### Document
# Humanities & Anthropology > Philosophy >  Fate vs Destiny

## Duo

A while ago I was reading a book on a Taoist master, maybe you heard of it, _Chronicles of Tao_, and in there there is a passage where the grandmaster of Taoist mountain is liecturing his student. It's his beleif that fate is the obstacle to the accomplishment of one's destiny. His metaphore was that fate was the rocks on the road preventing you to walk through it. 

I thought about this and and it got me thinking; do you think that our lives are predetermined by fate, or can we through our will and actions jump over the rocks that obstruct our way?

----------


## antantrevolution

I believe that our lives' eventual outcome is already determined, i.e. place of death, time and how. But I believe that you are pretty much on your own as to how to get there for the most part. I feel there are certain 'trigger' events throughout your life that must happen to allow things to progress, but there is no changing them.

Ant

----------


## Winter

I think our fate is predetermined as we make the choices we do in life. Its like the most probable outcome for the courses we lead.

I like what the man said in the passage. Its like, we make certain choices in life, and live certain ways, ultimately creating our fate, and often times we want to end up somewhere other than we are leading to, our 'destiny'. To cast out the rocks would be to change our lifestyles.

Coolies.

----------


## Duo

I think that life is not predetermined. I mean there is so many ways your life can turn out, but it does all depend on you and the choices you make. Even some insignificant choices that we make as a young kid, can have their consequences later on in life. For example, now at my age, after I finish college, there are so many options I could go in. So many ways that my life could be headed to. Ultimately i will make a choice, but that will be my choice, something that i make myself, not something that has been predetermined. Anyways, just my humble opinion.

----------


## ragedaddy

Yeah, I believe that destiny definitely has a connection with fate. I believe that things happen for a reason, and you might not realize it at the time. However, when you reflect on some of the things that have happened, it's crazy how one little decision impacted you all the way up to where you are in your current status in life. I believe that this path of destiny is set out there for you, but each individual has to make their own decisions to get there. I've often pondered the purpose of my life, and right now I'm clueless. In fact, I probably will never know why I was put here until after I'm gone. Everyone has different passions and desires, and I think if you go with your heart, a person will be able to make it down the long winding path to destiny. Who knows, maybe I've thought about this subject entirely too much. After all I'm not Socrates or Decartes, but it's interest to think about rather abstract concepts. That's what I think anyways......

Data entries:
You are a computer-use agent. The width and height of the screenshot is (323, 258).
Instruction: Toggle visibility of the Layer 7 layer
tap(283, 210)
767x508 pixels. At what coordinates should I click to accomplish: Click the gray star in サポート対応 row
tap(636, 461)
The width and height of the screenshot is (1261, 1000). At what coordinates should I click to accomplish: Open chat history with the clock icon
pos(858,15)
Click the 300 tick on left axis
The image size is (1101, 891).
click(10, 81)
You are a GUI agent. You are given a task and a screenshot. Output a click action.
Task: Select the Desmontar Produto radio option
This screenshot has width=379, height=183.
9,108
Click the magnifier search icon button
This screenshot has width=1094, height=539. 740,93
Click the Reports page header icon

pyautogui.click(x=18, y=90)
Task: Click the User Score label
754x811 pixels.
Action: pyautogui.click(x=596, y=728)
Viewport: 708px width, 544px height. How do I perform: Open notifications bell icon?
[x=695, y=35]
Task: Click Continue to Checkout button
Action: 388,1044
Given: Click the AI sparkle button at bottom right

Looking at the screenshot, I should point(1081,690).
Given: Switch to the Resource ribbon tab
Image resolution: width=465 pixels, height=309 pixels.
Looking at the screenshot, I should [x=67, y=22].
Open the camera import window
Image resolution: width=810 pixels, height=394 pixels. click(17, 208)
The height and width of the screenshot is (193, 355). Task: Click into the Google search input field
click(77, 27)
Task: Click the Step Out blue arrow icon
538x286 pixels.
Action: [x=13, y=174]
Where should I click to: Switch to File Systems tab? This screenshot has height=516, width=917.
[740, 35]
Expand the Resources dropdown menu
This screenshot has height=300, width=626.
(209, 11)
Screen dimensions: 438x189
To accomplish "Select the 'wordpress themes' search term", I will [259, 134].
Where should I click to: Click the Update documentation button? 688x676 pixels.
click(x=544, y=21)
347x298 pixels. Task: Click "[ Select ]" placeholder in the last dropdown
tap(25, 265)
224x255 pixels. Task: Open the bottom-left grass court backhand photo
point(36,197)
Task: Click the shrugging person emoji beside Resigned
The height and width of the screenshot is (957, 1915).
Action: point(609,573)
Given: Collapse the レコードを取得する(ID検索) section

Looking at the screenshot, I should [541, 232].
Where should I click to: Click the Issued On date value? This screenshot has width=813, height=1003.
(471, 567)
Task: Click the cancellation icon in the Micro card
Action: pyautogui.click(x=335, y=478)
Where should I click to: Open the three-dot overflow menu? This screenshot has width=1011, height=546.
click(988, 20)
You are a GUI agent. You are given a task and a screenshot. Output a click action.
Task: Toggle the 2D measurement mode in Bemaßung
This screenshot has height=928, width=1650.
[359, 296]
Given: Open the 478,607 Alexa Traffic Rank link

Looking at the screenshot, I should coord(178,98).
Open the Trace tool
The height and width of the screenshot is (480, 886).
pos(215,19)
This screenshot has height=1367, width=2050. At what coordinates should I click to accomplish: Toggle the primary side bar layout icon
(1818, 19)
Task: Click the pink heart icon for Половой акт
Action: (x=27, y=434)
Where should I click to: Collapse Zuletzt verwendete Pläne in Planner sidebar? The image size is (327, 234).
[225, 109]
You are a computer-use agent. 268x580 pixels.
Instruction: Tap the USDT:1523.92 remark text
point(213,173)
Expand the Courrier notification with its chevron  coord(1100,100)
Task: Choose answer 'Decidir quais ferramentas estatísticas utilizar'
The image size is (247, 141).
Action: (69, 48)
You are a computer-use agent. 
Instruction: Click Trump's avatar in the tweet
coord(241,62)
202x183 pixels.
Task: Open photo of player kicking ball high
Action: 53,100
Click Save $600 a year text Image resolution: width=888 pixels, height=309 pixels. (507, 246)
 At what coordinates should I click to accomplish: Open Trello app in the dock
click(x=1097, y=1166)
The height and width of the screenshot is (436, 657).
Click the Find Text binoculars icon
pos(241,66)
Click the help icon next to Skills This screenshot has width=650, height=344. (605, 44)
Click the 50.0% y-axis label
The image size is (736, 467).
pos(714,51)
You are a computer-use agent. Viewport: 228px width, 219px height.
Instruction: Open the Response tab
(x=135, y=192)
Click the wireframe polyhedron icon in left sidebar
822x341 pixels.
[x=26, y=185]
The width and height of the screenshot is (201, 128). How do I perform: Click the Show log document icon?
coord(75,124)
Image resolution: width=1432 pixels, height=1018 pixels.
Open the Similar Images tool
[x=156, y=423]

### Stated problem
Carry on the forum thread about fate versus destiny from the point where it stops.

### Answer to this task
----------


## Jackson

Interesting thread - What i find most intriguing is the idea that although there are many ways in which something could happen, ie lots of choices and options, but only the one you choose would ever have happened. Like a lot of people say, if i could go back and do something again then they would do it differently, but of course this never could have happened because you cannot change the past. If by some strange event someone did 'replay' an element of their life, i don't think it's possible that they would do anything other than what they had already done, as it has already happened (they had to go back in time), and in order for it not to happen (leaving that choice free so to speak) the idea to do something else entirely would have to be preconceived before the event is even known. 

Badly explained, but anyway i find it is easier just to live and try not to regret anything that has happened in the past because it could not have happened in any other way. It's kind of like fate or destiny in that while logically there are many outcomes, there was in fact only one possible outcome because only one of the events could ever, and did, happen. While it is often fun to speculate about what might have happened if circumstances had been different it is satisfying knowing that there was only one possible outcome. Not to mention it lets you get on with your life if you feel it is all laid out before you - Of course as long as this doesn't affect your 'drive' (although if it does, you could say it might have been intended along?), so you can continue through life aiming for the best possible outcomes, but i think adaptability is also one of the most valuable things - there are pretty much always unforeseen occurrences and the best plans are those that can adapt to those unforeseen occurrences.

Although it is indeterminable as to whether life is predetermined or not, (I don't know, but i think it isn't), it is certainly less stressful and easier to live your life as though events could not be any different from what they are, not directly predetermined i guess.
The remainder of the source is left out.